Ambasador Stanów Zjednoczonych w Polsce Georgette Mosbacher wysłała do premiera Mateusza Morawieckiego list, w którym poucza, co wolno, a czego nie wolno mówić ministrom polskiego rządu ws. stacji TVN należącej do amerykańskiej firmy Discovery Communications. Oto jego treść:
Szanowny Ministrze Morawiecki,
Piszę do Pana, żeby wyrazić głębokie zaniepokojenie ostatnimi oskarżeniami jakie członkowie polskiego rządu wysunęli przeciw dziennikarzom oraz kierownictwu TVN oraz Discovery w związku z reportażem śledczym Superwizjera ze stycznia 2018 roku o działalności neonazistów w Polsce.
Jak być może Pan zauważył, minister Joachim Brudziński oraz członek partii Prawo i Sprawiedliwości publicznie oskarżyli (przez Twitter) TVN o zainscenizowanie urodzin Adolfa Hitlera przedstawionych w materiale.
To zdumiewające, żeby te osoby publiczne atakowały dziennikarzy za wypełnianie ich misji niezależnych mediów w warunkach tak rozwijającej się polskiej demokracji. Jak rozumiem polskie organa ścigania tuż po publikacji materiału uruchomiły odpowiednie działania przeciw grupie ekstremistów, którzy zorganizowali wspomniane wydarzenie.
Jest tym bardziej zaskakujące, że członkowie rządu wydają się teraz bardziej zainteresowani w podważaniu motywów dziennikarzy oraz rzekomych powiązaniach TVN z ekstremizmem.
Rząd Stanów Zjednoczonych stoi zdecydowanie z Polską i całym światem w walce z nienawiścią i ekstremizmem popieranym przez jednostki i grupy gloryfikujące Hitlera i nazistów. Jednocześnie doceniamy liczne poświęcenia jakich Polacy dokonali w czasie II wojny światowej. Jest równie ważne, żeby patrząc w przyszłość, Stany Zjednoczone oraz Polska ustaliły, że wspólnie wspierają wolność mediów i wolność słowa, kamienie węgielne demokracji.

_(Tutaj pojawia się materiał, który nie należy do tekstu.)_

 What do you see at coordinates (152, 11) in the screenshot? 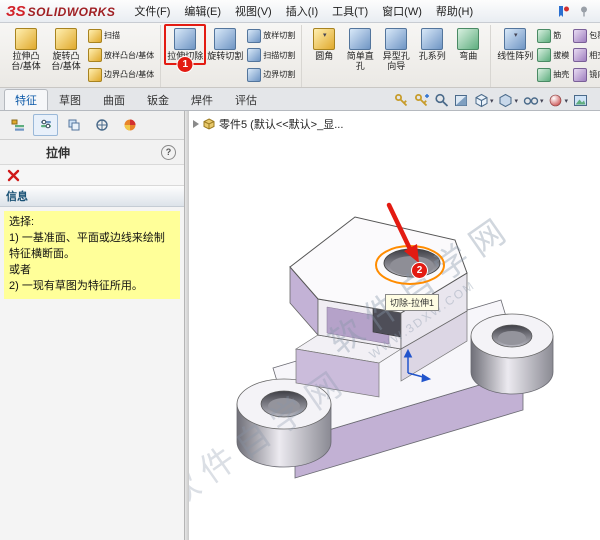
I see `menu-file: 文件(F)` at bounding box center [152, 11].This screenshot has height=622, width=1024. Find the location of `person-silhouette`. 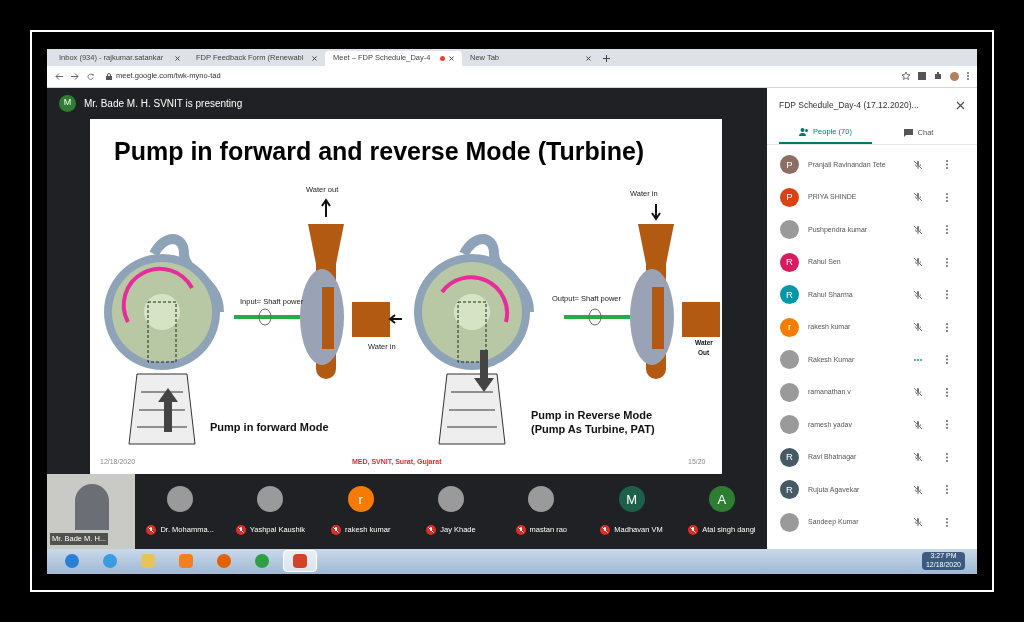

Mam nadzieję, że członkowie Pana rządu powstrzymają się od ataków, nie mówiąc o stawianiu zarzutów, wobec niezależnych dziennikarzy, którzy działają w imieniu interesu publicznego i wzmacniają nasze społeczeństwa.
Z poważaniem,
Georgette Mosbacher
Tygodnik Do Rzeczy: Pani ambasador poczyna sobie, jakby była nie w Polsce, ale Bantustanie. I to nie jest kwestia tego, że ostatnie trzy lata amerykańskich dyplomatów nauczyły, że mogą sobie pozwolić na takie zachowanie, ale że po prostu są od lat przyzwyczajeni, że ulegamy ich naciskom.
A w czym gorsza jest Mosbacher od alkoholika Junckera, albo innego Timmernamsa?